As you may have heard, Allan “Bud” Selig, the Commissioner of Baseball, has reacted to Jason Giambi’s comments about steroid use in baseball to USA Today last month, by issuing a statement to the press, demanding that Giambi to cooperate with the Mitchell Commission’s investigation into the use of performance-enhancing drugs in baseball, by Thursday, or face discipline. Various outlets report that negotiations for Giambi to appear before former Senator Mitchell are nearly complete.
The various legal and ethical issues involved in this matter are exceedingly complex, and we aren’t a hand-picked mouthpiece for the parties haven’t been blessed with contacts with first-hand knowledge of the negotiations. To provide some insight into the negotiations I’ve turned to the best tool available for these situations, sketch comedy. So, with apologies to the boys at Monty Python…
[The press room, Yankee Stadium. Jason Giambi sits at the podium, once again asked to clarify his previous comments on his use of “that stuff.”]
GIAMBI: …so all I’m saying now is what I said then. All of us — players, ownership, everybody — should have stood up a long time ago and said “We made a mistake.”
REPORTER #1: Jason, why did you use steroids in the first place?
GIAMBI: Maybe one day I’ll be ready to talk about that, but not now.
REPORTER #2: Will you at least tell us which steroids you used?
GIAMBI: I’ve said all I have to say. Geez, guys, I just wanted to get something off my chest. I wasn’t expecting this to turn into some kind of baseball inquisition…
[Dramatic music. Bud Selig, George Mitchell and Bob DuPuy burst into the press room, wearing red ecclesiastical robes.]
SELIG: NOBODY expects the Baseball Inquisition! Our chief weapon is surprise, and press releases. [Pauses, confused.] Er, our two chief weapons are: one, surprise; two, press releases; and cynical manipulation of public opinion. [Looks flustered.] OK, amongst our chief weapons are surprise, press releases, cynical manipulation of public opinion…and an almost fanatical devotion to the almighty dollar. [Looks really flustered now, tries to start again…]

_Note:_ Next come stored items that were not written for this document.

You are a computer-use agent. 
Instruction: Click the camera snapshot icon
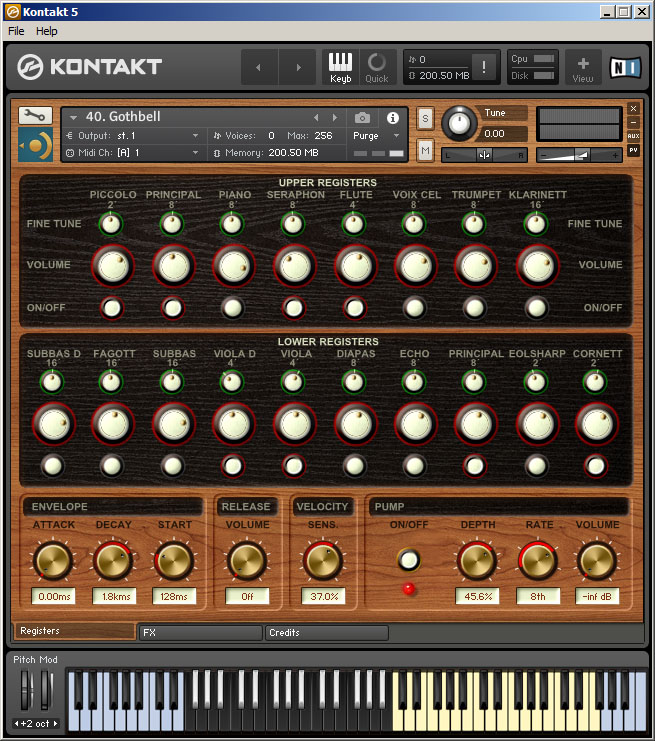(362, 118)
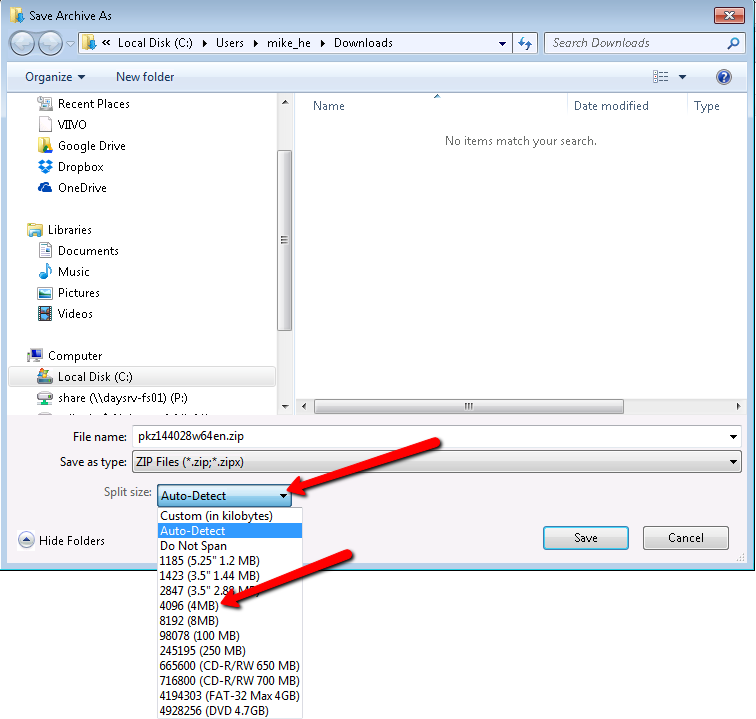The image size is (756, 719).
Task: Click the refresh button beside address bar
Action: 525,43
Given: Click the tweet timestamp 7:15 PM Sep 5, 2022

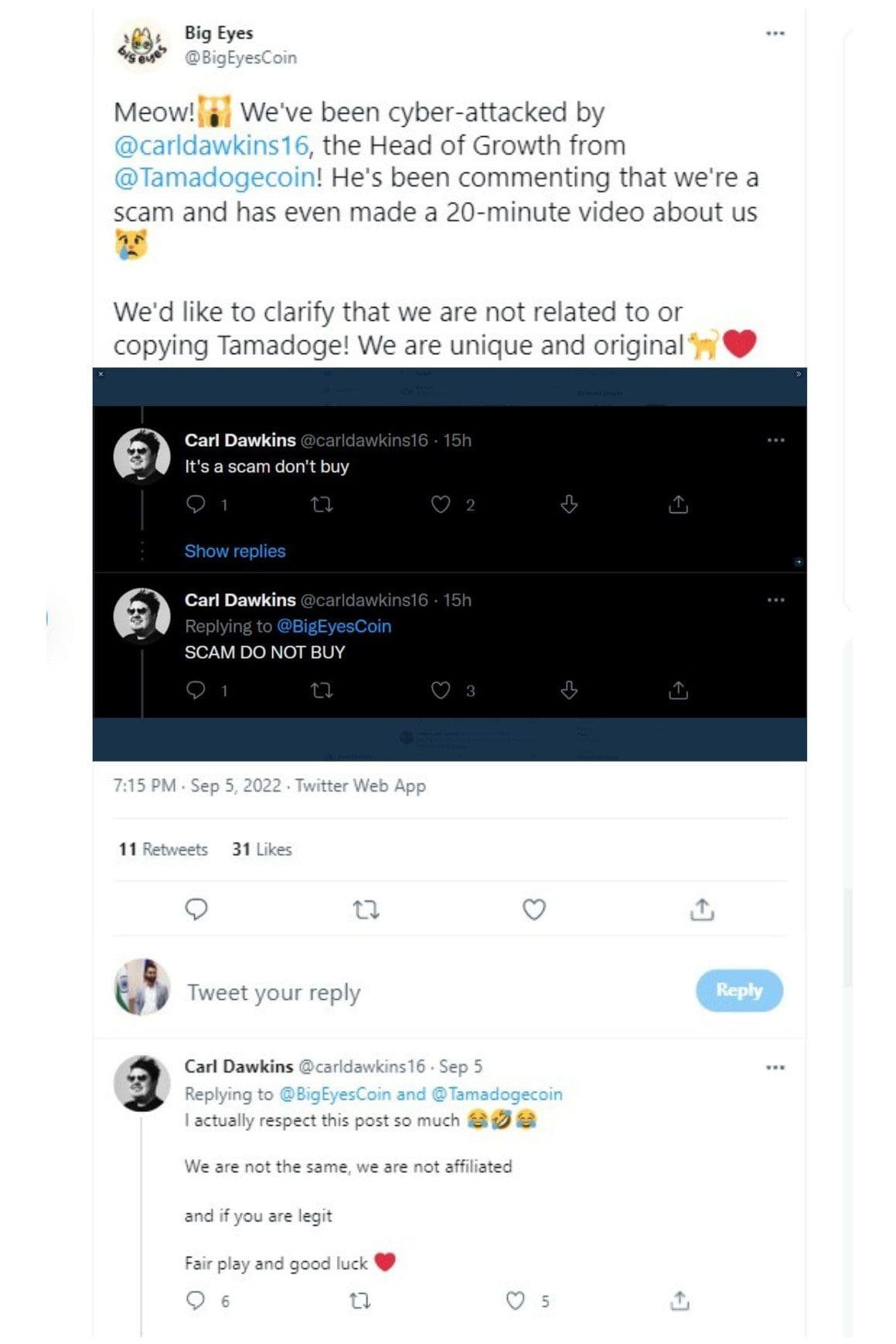Looking at the screenshot, I should 197,786.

GIAMBI: [Interrupting] Okay, I think I get it. What do you dudes want?
SELIG: What do we want? Well, obviously, we want you to confess your heresy against baseball, to Cardinal Mitchell here!
[Mitchell dramatically unrolls a scroll and pulls out a quill, posing impressively as if ready to take down every word that Giambi has to say.]
GIAMBI: So, are you like, ready to offer me immunity, like those federal dudes did?
SELIG: Immunity? Ha! HA! [Looks at DuPuy and Mitchell, who finally take the hint and join him in Diabolical Laughter.] Why would you need immunity? After all we’re [pauses a second to pull press release out of his robes.] going “to create an environment so players can feel free to honestly and completely cooperate with this important investigation.”
GIAMBI: Without immunity, what’s to stop some gloryhound prosecutor in Podunk County from bringing criminal charges against me, based on what I tell you, and lockin’ me up? You want me to talk, you gotta get me some immunity, or maybe a presidential pardon or something. I mean, you guys are still tight with the president, right? Oh, and you also gotta assure me that the Yankees won’t be allowed to tear up my contract, ’cause that would really…
SELIG: How dare you raise such mundane concerns to this Inquisition? Your confessing to Cardinal Mitchell is in the Best Interests of Baseball(tm)! Confess, or I shall be forced to discipline you!
[Mitchell resumes his about-to-scribble-on-scroll pose, nodding approvingly.]
GIAMBI: I hear you, but lockup’s a bitch, bro. Anyways, I thought you couldn’t discipline me for refusing to talk. Something about the fifth amendment, and Fergie Jenkins back in ‘80.
SELIG: Are you hiding behind your “constitutional rights”? Confess the heinous sin of heresy, and reject the works of the player’s union, or else!
GIAMBI: Dude, have you been listening to me? Even if you could suspend me, I’m on the DL, and Will Carroll says that my foot might not even be better within 50 games. So what’s the difference? Heck, I can even do a rehab stint during one of your suspensions, like Guillermo Mota did. I don’t understand what you’re trying to accomplish, here.
SELIG: Then we’ll make you understand! Cardinal DuPuy, fetch…the comfy chair!
GIAMBI: Comfy chair?
[DuPuy rolls a plush, floral-patterned chair into the room. Despite all the naysayers who claim that the Mitchell Commission is just a public relations stunt, it’s obvious that they’re deadly serious. Why, if Giambi were to continue to resist talking to Mitchell after his trials in the comfy chair, he could well be subjected to the pillows, or the rack. That’s when you instruct your agent to negotiate terms.]